Dutch book for sleeping beauty

Posted in Books, Kids, Statistics, University life with tags , , , , , , , , on May 15, 2017 by xi'an

After my short foray in Dutch book arguments two weeks ago in Harvard, I spotted a recent arXival by Vincent Conitzer analysing the sleeping beauty paradox from a Dutch book perspective. (The paper “A Dutch book against sleeping beauties who are evidential decision theorists” actually appeared in Synthese two years ago, which makes me wonder why it comes out only now on arXiv. And yes I am aware the above picture is about Bansky’s Cindirella and not sleeping beauty!)

“if Beauty is an evidential decision theorist, then in variants where she does not always have the same information available to her upon waking, she is vulnerable to Dutch books, regardless of whether she is a halfer or a thirder.”

As recalled in the introduction of the paper, there exist ways to construct Dutch book arguments against thirders and halfers alike.

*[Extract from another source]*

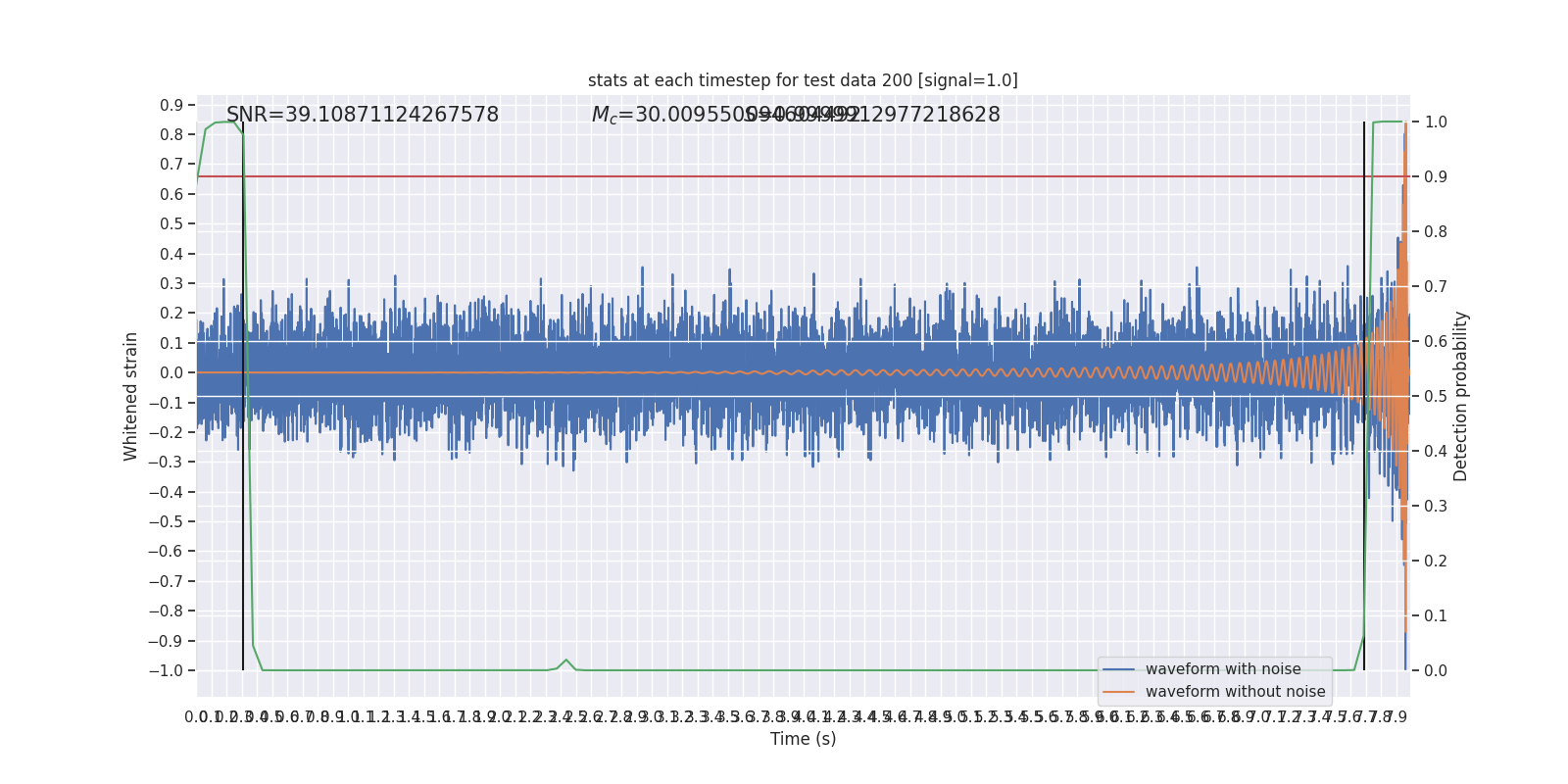Click the blue line swatch in legend
Viewport: 1568px width, 784px height.
coord(1118,669)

Conitzer constructs a variant that also distinguishes between a causal and an evidential decision theorist (sleeping beauty), the later being susceptible to another Dutch book. Which is where I get lost as I have no idea of a distinction between those two types of decision theory. Quickly checking on Wikipedia returned the notion that the latter decision theory maximises the expected utility conditional on the decision, but this does not clarify the issue in that it seems to imply the decision impacts the probability of the event… Hence keeping me unable to judge of the relevance of the arguments therein (which is no surprise since only based on a cursory read).

sleeping beauty

Posted in Books, Kids, Statistics with tags , , , , , , , , , on December 24, 2016 by xi'an

Through X validated, W. Huber made me aware of this probability paradox [or para-paradox] of which I had never heard before. One of many guises of this paradox goes as follows:

Shahrazad is put to sleep on Sunday night. Depending on the hidden toss of a fair coin, she is awaken either once (Heads) or twice (Tails). After each awakening, she gets back to sleep and forget that awakening. When awakened, what should her probability of Heads be?

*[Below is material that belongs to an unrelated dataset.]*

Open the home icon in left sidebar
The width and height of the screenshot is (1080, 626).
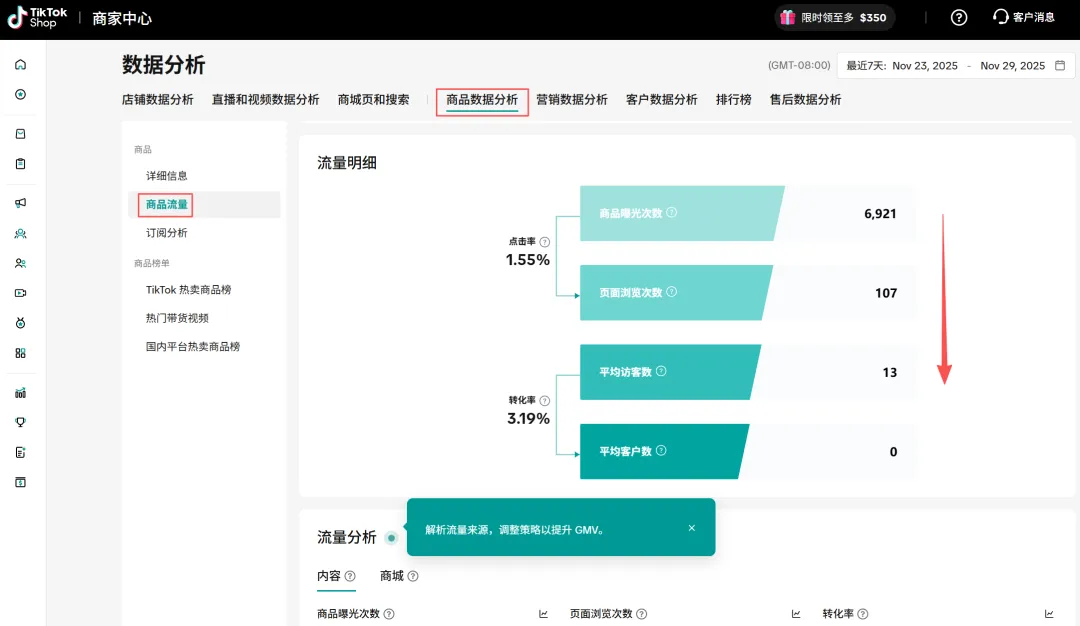pos(21,65)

My first reaction is to argue that Shahrazad does not gain information between the time she goes to sleep when the coin is fair and the time(s) she is awaken, apart from being awaken, since she does not know how many times she has been awaken, so the probability of Heads remains ½. However, when thinking more about it on my bike ride to work, I thought of the problem as a decision theory or betting problem, which makes ⅓ the optimal answer.

I then read [if not the huge literature] a rather extensive analysis of the paradox by Ciweski, Kadane, Schervish, Seidenfeld, and Stern (CKS³), which concludes at roughly the same thing, namely that, when Monday is completely exchangeable with Tuesday, meaning that no event can bring any indication to Shahrazad of which day it is, the posterior probability of Heads does not change (Corollary 1) but that a fair betting strategy is p=1/3, with the somewhat confusing remark by CKS³ that this may differ from her credence. But then what is the point of the experiment? Or what is the meaning of credence? If Shahrazad is asked for an answer, there must be a utility or a penalty involved otherwise she could as well reply with a probability of p=-3.14 or p=10.56… This makes for another ill-defined aspect of the “paradox”.

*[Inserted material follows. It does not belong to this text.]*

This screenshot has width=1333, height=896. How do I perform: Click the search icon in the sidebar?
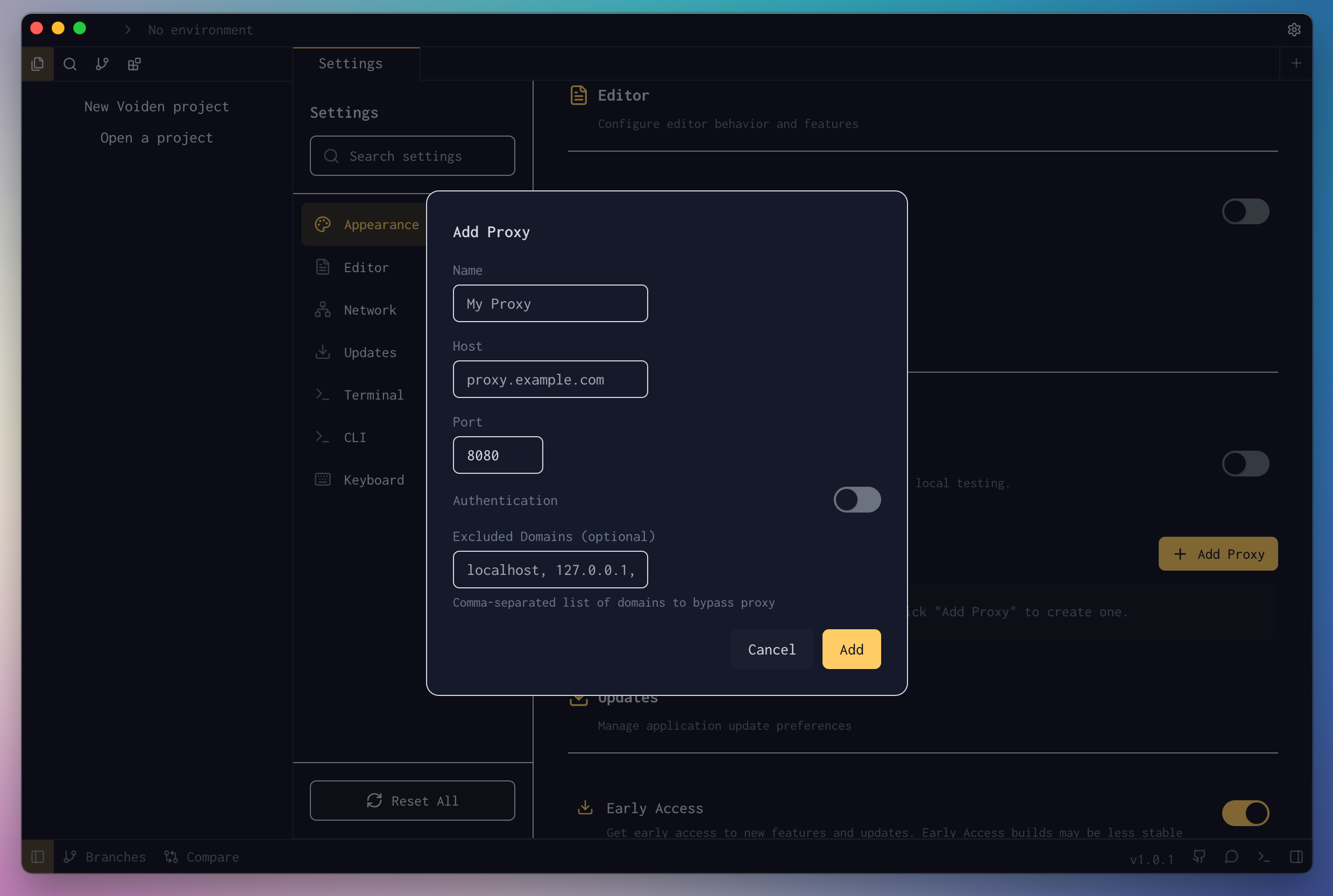click(x=70, y=64)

Another remark about this ill-posed nature of the experiment is that, when imagining running an ABC experiment, I could only come with one where the fair coin is thrown (Heads or Tails) and a day (Monday or Tuesday) is chosen at random. Then every proposal (Heads or Tails) is accepted as an awakening, hence the posterior on Heads is the uniform prior. The same would not occurs if we consider the pair of awakenings under Tails as two occurrences of (p,E), but this does not sound (as) correct since Shahrazad only knows of one E: to paraphrase Jeffreys, this is an unobservable result that may have not occurred. (Or in other words, Bayesian learning is not possible on Groundhog Day!)